Format the lines from the start of the records through the line containing "pyautogui.click(x=917, y=15)" as a JSON list of strings, one string per line, leaving out blank lines.

• Material provided
.....
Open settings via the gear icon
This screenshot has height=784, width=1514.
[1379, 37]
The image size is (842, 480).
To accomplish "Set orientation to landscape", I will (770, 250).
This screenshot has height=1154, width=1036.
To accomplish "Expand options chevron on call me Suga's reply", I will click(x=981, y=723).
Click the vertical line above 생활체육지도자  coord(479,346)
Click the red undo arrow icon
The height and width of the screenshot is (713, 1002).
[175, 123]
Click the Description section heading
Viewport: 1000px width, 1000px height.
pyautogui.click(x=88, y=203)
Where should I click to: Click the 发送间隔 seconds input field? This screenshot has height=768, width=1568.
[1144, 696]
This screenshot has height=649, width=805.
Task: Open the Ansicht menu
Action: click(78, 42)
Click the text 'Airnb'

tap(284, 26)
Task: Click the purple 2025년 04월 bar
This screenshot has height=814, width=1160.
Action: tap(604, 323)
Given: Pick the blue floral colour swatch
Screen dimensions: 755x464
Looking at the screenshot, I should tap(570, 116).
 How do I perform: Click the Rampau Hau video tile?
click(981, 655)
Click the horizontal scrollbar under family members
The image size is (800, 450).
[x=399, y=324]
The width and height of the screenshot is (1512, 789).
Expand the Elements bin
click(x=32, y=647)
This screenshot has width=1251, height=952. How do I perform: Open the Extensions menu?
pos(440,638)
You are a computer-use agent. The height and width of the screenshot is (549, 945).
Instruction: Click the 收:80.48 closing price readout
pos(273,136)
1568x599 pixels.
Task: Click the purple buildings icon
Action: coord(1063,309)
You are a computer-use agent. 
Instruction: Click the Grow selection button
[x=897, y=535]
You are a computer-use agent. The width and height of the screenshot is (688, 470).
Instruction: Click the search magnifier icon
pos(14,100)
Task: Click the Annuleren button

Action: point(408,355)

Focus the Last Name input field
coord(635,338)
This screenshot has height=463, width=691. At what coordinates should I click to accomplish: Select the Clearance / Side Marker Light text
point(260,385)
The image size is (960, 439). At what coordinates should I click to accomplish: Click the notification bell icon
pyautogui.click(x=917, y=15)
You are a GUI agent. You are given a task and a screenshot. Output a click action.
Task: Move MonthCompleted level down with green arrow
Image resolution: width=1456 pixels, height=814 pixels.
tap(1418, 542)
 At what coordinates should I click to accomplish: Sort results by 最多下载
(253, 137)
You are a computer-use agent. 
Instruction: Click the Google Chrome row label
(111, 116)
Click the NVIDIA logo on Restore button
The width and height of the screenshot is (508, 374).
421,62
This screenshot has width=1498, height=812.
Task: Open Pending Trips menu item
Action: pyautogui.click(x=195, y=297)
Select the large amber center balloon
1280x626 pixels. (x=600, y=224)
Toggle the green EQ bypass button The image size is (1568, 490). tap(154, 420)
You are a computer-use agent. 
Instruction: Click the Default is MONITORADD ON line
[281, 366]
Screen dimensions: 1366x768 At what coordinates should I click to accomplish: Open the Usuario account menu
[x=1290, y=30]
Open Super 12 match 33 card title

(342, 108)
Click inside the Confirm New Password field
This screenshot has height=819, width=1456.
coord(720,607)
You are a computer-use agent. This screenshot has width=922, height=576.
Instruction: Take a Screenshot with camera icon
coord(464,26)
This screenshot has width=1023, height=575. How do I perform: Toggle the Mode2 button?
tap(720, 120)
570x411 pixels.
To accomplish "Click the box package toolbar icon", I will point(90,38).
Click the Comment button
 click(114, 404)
.....
• Result of the task
[
  "Open settings via the gear icon",
  "This screenshot has height=784, width=1514.",
  "[1379, 37]",
  "The image size is (842, 480).",
  "To accomplish \"Set orientation to landscape\", I will (770, 250).",
  "This screenshot has height=1154, width=1036.",
  "To accomplish \"Expand options chevron on call me Suga's reply\", I will click(x=981, y=723).",
  "Click the vertical line above 생활체육지도자  coord(479,346)",
  "Click the red undo arrow icon",
  "The height and width of the screenshot is (713, 1002).",
  "[175, 123]",
  "Click the Description section heading",
  "Viewport: 1000px width, 1000px height.",
  "pyautogui.click(x=88, y=203)",
  "Where should I click to: Click the 发送间隔 seconds input field? This screenshot has height=768, width=1568.",
  "[1144, 696]",
  "This screenshot has height=649, width=805.",
  "Task: Open the Ansicht menu",
  "Action: click(78, 42)",
  "Click the text 'Airnb'",
  "tap(284, 26)",
  "Task: Click the purple 2025년 04월 bar",
  "This screenshot has height=814, width=1160.",
  "Action: tap(604, 323)",
  "Given: Pick the blue floral colour swatch",
  "Screen dimensions: 755x464",
  "Looking at the screenshot, I should tap(570, 116).",
  " How do I perform: Click the Rampau Hau video tile?",
  "click(981, 655)",
  "Click the horizontal scrollbar under family members",
  "The image size is (800, 450).",
  "[x=399, y=324]",
  "The width and height of the screenshot is (1512, 789).",
  "Expand the Elements bin",
  "click(x=32, y=647)",
  "This screenshot has width=1251, height=952. How do I perform: Open the Extensions menu?",
  "pos(440,638)",
  "You are a computer-use agent. The height and width of the screenshot is (549, 945).",
  "Instruction: Click the 收:80.48 closing price readout",
  "pos(273,136)",
  "1568x599 pixels.",
  "Task: Click the purple buildings icon",
  "Action: coord(1063,309)",
  "You are a computer-use agent. ",
  "Instruction: Click the Grow selection button",
  "[x=897, y=535]",
  "You are a computer-use agent. The width and height of the screenshot is (688, 470).",
  "Instruction: Click the search magnifier icon",
  "pos(14,100)",
  "Task: Click the Annuleren button",
  "Action: point(408,355)",
  "Focus the Last Name input field",
  "coord(635,338)",
  "This screenshot has height=463, width=691. At what coordinates should I click to accomplish: Select the Clearance / Side Marker Light text",
  "point(260,385)",
  "The image size is (960, 439). At what coordinates should I click to accomplish: Click the notification bell icon",
  "pyautogui.click(x=917, y=15)"
]